В болотистом местечке Ю–Куй–Хо мы ждали темноты, чтоб начать переправу через Аргунь. Влево от нас вдали слышалась ленивая, однако непрерывная стрельба. К выстрелам очень тревожно прислушивался китаец Люи Сан. Видимо, он чему–то недоумевал и все время порывался заговорить со мной: никто, кроме меня, не знал значения этой стрельбы.
Англичанин проник к нам под видом охотника.
— Наш общий друг просил меня — разумеется, если я вас случайно увижу, — вручить вам это, — сказал мне англичанин, передавая пакет.
Тон, каким он это произнес, а особенно слово «случайно», мгновенно вывели меня из равновесия.
С наглой вежливостью он намекнул мне на мою зависимость от него.
Я внезапно почувствовал себя так, как ровно бы я к моей возлюбленной, возлюбленной до тоски, до муки, бегаю на побегушках с записками и с букетами от этого нахального прощелыги.
Злоба подкатывается к сердцу. Я медленно оглядываю местность, в которой мы расположились. Болото и глушь. Холодный ветер топчет камыш, сухие тростники ломаются со звоном, как стеклянные палочки.
И офицер и люди мои следят за моим взглядом. Я чувствую, что каждое движение жилки на моем лице, движение пальца не ускользают от внимания моих людей. Все они поняли мою ненависть к англичанину и напряженно ждут знака.
Я говорю офицеру:
— Нравятся вам мои люди?
Несколько секунд он испытывает явный приступ смертного страха, но внезапно теряет в моих глазах свою значимость иностранца и становится похожим на одного из моих ’людей, тяжко провинившегося перед всем отрядом.
Потом он оправляется и отвечает:
— Я офицер и людей оцениваю только в бою.
Я вновь чувствую его силу. Я не трушу, но какая–то нерешительность обуяла меня. Я зачем–то подзываю Андрея Фиалку.

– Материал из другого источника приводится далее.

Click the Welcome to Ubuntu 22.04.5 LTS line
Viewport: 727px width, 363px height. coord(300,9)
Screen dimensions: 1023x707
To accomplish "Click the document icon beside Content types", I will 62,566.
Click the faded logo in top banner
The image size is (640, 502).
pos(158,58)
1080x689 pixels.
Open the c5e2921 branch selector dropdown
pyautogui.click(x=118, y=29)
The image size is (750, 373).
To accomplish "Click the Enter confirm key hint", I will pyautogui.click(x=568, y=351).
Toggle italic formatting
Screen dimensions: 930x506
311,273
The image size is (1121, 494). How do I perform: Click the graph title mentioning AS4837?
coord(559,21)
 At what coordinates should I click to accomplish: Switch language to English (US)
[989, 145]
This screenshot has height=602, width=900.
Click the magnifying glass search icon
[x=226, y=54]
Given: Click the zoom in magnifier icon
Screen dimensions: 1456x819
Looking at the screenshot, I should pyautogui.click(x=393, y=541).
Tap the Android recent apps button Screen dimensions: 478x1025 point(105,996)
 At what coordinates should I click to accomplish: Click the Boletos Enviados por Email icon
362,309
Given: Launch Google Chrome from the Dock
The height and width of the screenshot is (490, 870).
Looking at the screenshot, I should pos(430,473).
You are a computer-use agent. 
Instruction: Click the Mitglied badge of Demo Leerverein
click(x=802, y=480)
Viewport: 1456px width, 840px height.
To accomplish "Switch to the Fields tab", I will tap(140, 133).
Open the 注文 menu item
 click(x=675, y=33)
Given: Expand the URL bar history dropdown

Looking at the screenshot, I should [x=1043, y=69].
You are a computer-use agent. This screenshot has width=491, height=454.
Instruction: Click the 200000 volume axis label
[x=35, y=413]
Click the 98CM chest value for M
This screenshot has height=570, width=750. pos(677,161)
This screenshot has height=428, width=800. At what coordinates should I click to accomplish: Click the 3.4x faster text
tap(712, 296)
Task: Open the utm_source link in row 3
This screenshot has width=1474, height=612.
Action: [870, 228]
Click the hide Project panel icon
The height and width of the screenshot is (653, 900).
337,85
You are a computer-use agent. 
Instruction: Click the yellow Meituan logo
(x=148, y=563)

Андрей возится со своим делом. Вчера мы случайно встретили какого–то проезжего китайца, и так как тот видел нас и мог рассказать об этом где–нибудь, Андрей «поговорил» с ним. В повозке у убитого он нашел прямой длинный палаш в никелированных ножнах. Палаш Андрей подарил гимназисту–поэту, а ножны переломил пополам и сегодня весь день возился с обломком: из верхней части он хочет сделать ножны для прямого тесака.
Я запретил ему распаковывать шанцевый инструмент, и ножны он расплющивает при помощи двух больших кремней. Злясь на меня, он стучал камнями весь день, избил и ссадил себе руки, но не отказался от затеи.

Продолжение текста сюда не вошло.